OPEC: Oil at $100 not necessarily very high

The price of $100 for a barrel of crude oil is "not necessarily very high" given the high demand of oil and higher production costs, the president of Organisation of the Petroleum Exporting Countries said on Sunday.

On Wednesday the price of a barrel of crude reached $100.09 (67.85 euros) in New York, before retreating at the close to $99.18.

Algeria's Energy Minister Chakib Khelil - who took over the rotating presidency of Organisation of the Petroleum Exporting Countries on January 1 - said that the current surge must be seen "in relation to the real price", that is taking into account inflation.

The current oil price was therefore below its 1980 record of "between $102 and $110 depending on estimates", he said.

Khelil said that high oil demand was being pushed by "China and India but also by the Middle East whose consumption has risen immensely"."When you take that into account, $100 is not necessarily very high," he said.





Khelil said on Saturday, "The surge in price will probably go on until the end of the first quarter of 2008, before stabilising during the second quarter."

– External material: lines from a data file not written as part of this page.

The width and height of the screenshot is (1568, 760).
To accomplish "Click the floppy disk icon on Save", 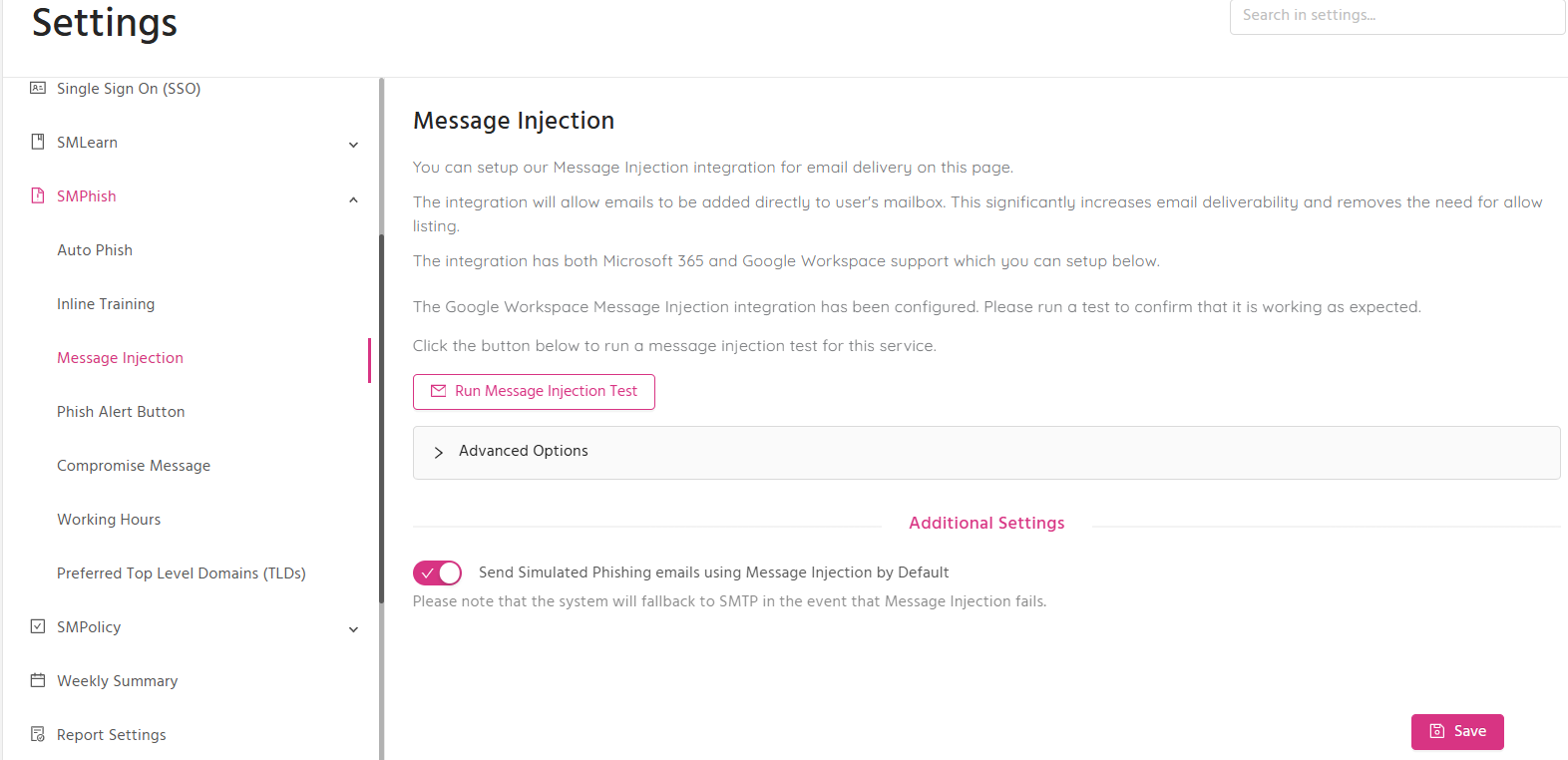I will pyautogui.click(x=1437, y=731).
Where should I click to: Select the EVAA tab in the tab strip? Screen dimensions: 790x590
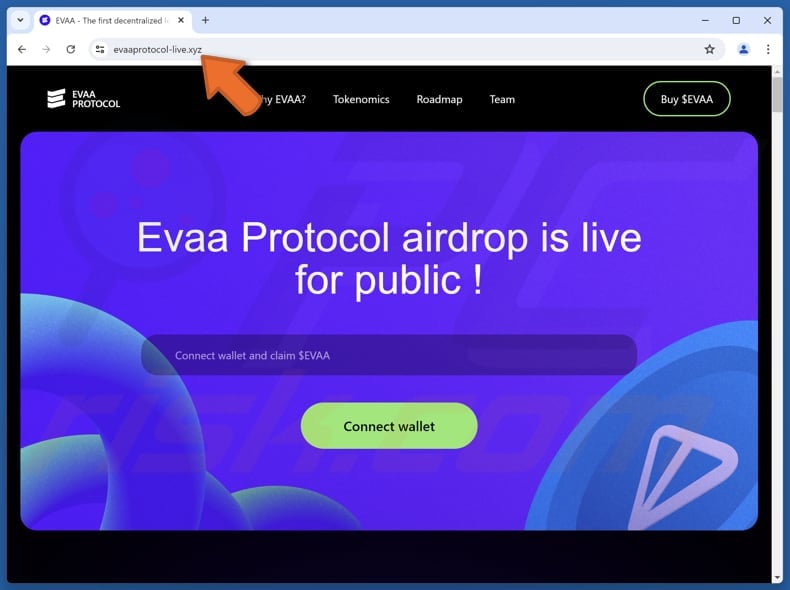(113, 21)
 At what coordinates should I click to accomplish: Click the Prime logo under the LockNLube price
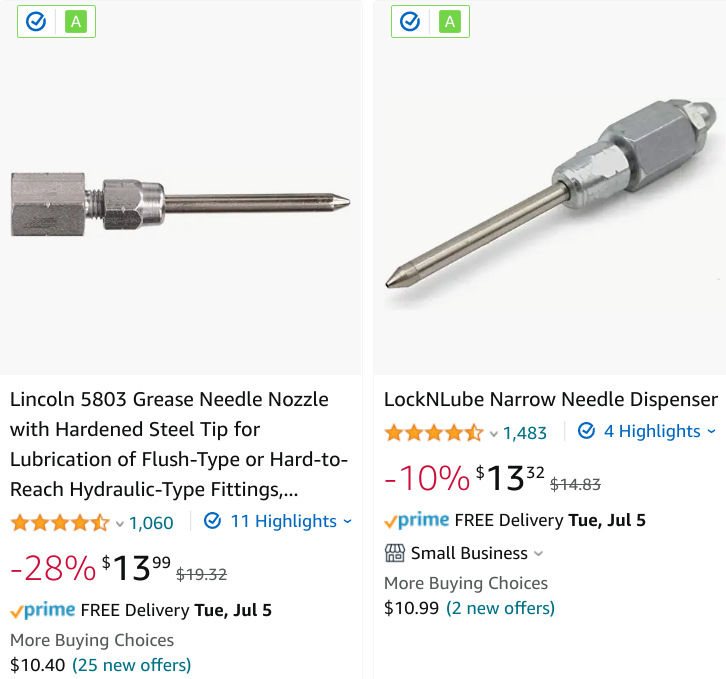416,520
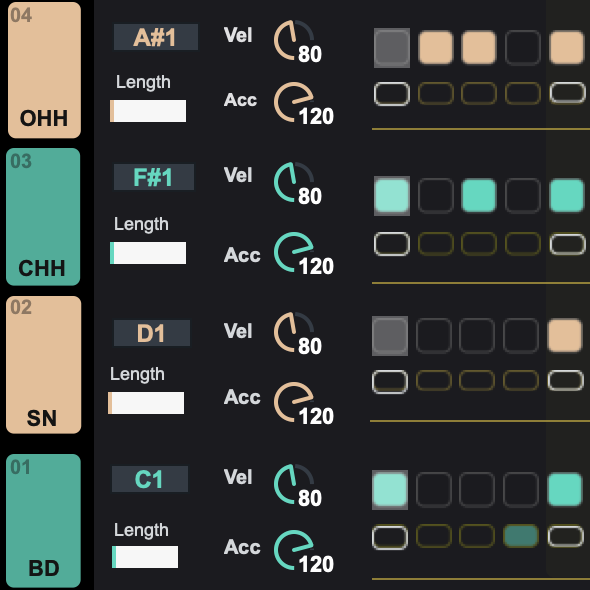Toggle the highlighted fourth accent step of BD
Screen dimensions: 590x590
coord(521,536)
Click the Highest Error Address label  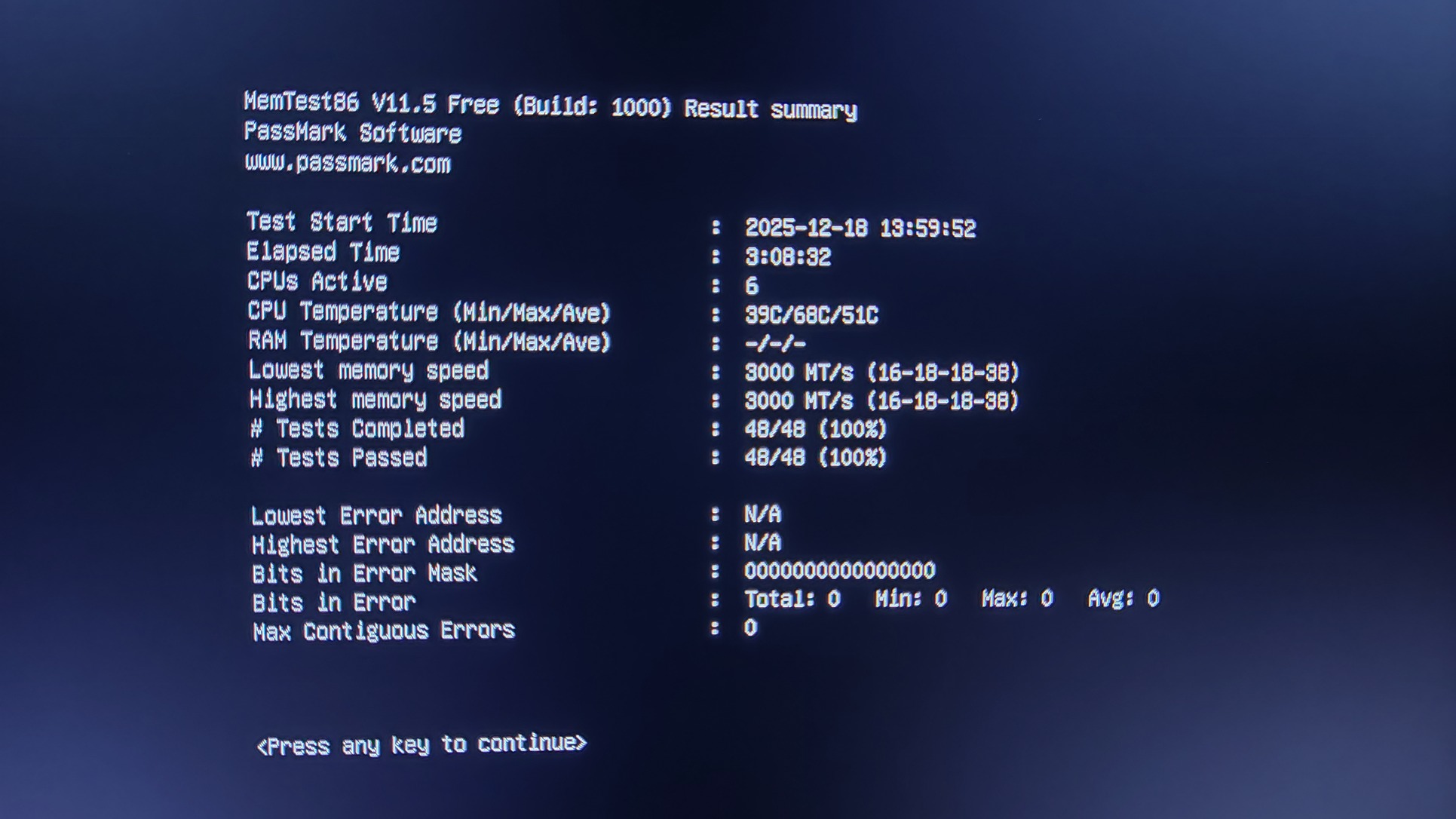[383, 544]
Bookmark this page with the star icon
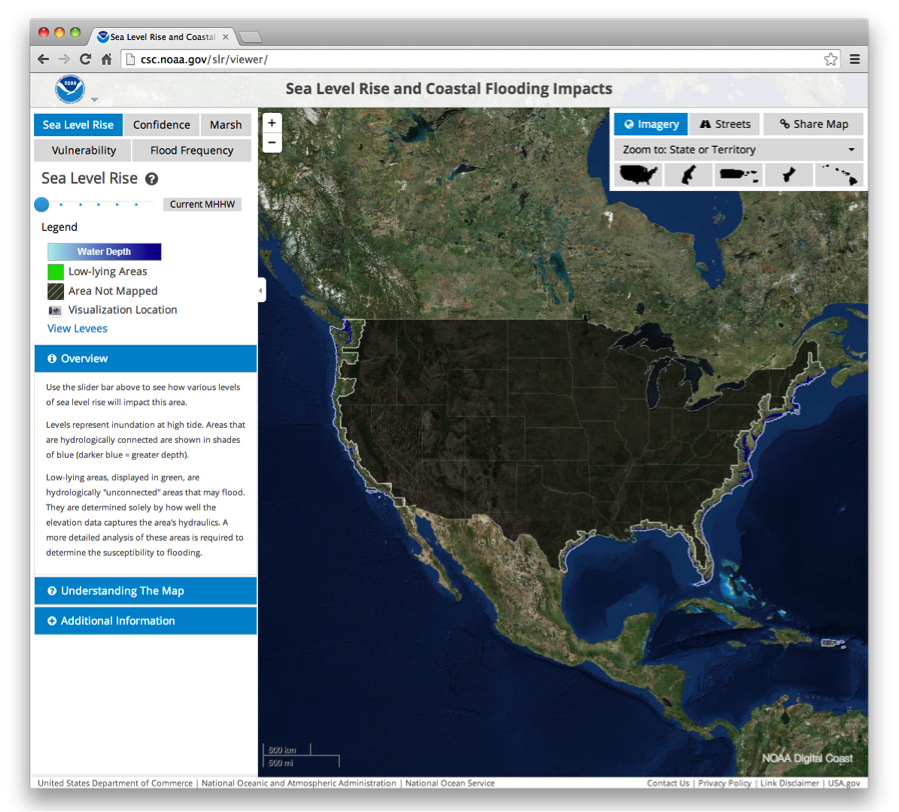Image resolution: width=899 pixels, height=812 pixels. click(830, 59)

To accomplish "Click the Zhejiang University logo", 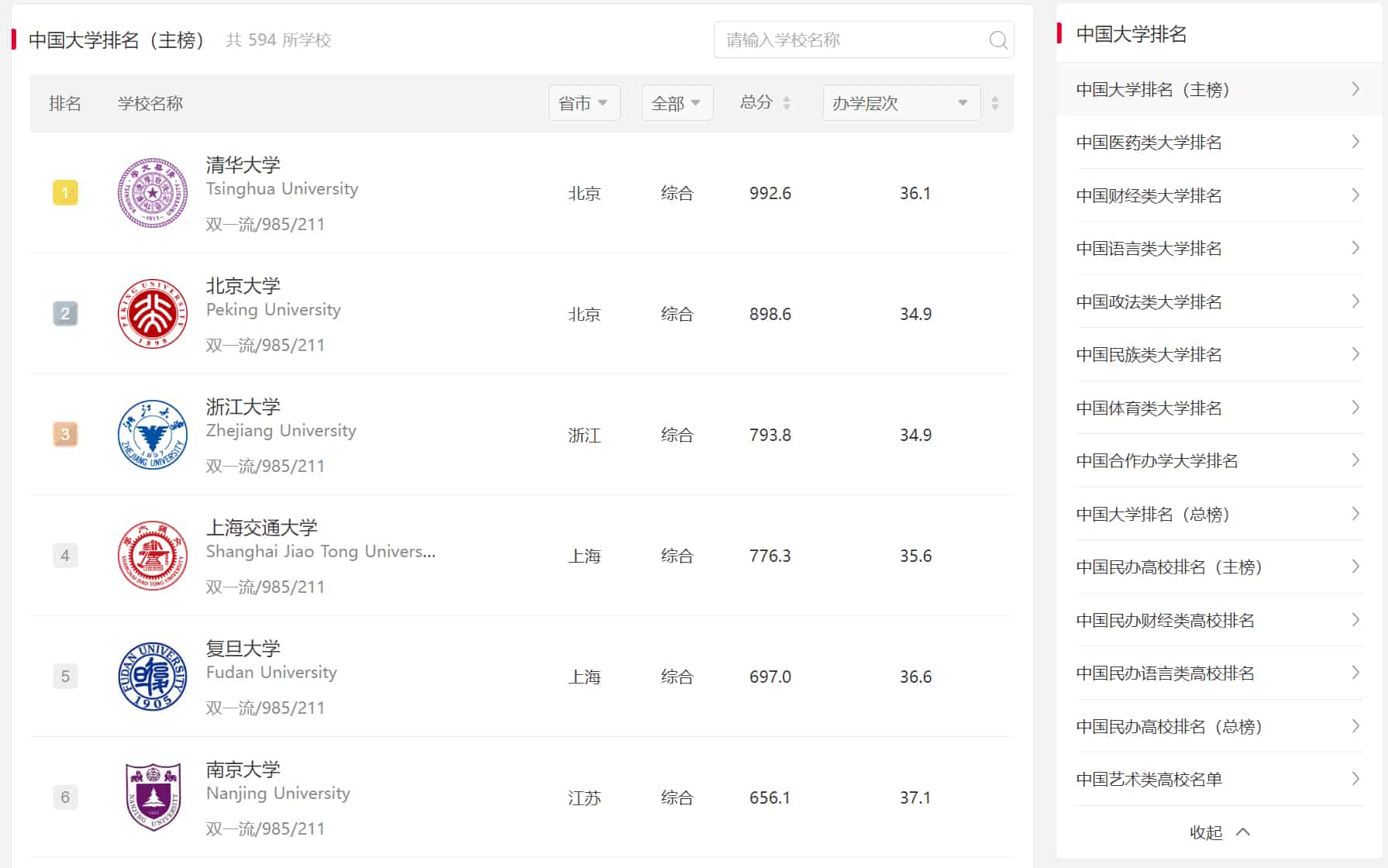I will coord(153,435).
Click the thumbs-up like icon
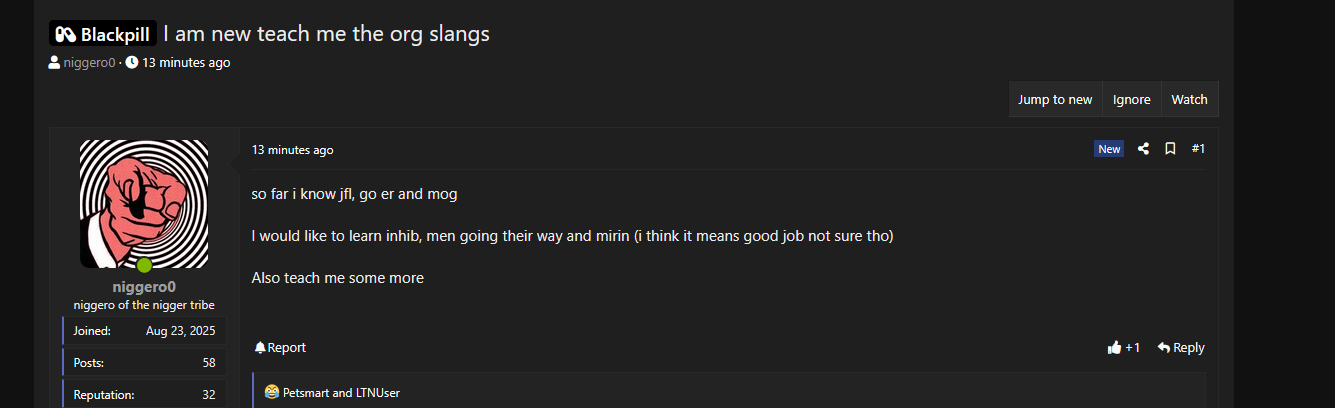This screenshot has width=1335, height=408. [x=1114, y=348]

Speaking on the sidelines of a conference on the security of hydrocarbon pipelines in the Algerian capital, Khelil said a second quarter stabilisation was "probable."

Market plays key role
Meanwhile, Saudi Oil Minister Ali Al Naimi said that the rise in oil prices to a record high had been determined by market forces.

"The market fixes the price of oil," Naimi said at an energy conference in Riyadh when asked to comment on oil's surge to a record above $100 last week.

Al Naimi declined further comment on the price or what the Organisation of the Petroleum Exporting Countries would decide at its next meeting on February 1 in Vienna. Saudi Arabia is the world's largest oil exporter and the most influential voice in Organisation of the Petroleum Exporting Countries .

High energy costs have caused concern among some members of Organisation of the Petroleum Exporting Countries about the potential impact on the global economy. But ministers say there is little they can do to tame the price, which is driven by political tension and speculators and not supply and demand fundamentals.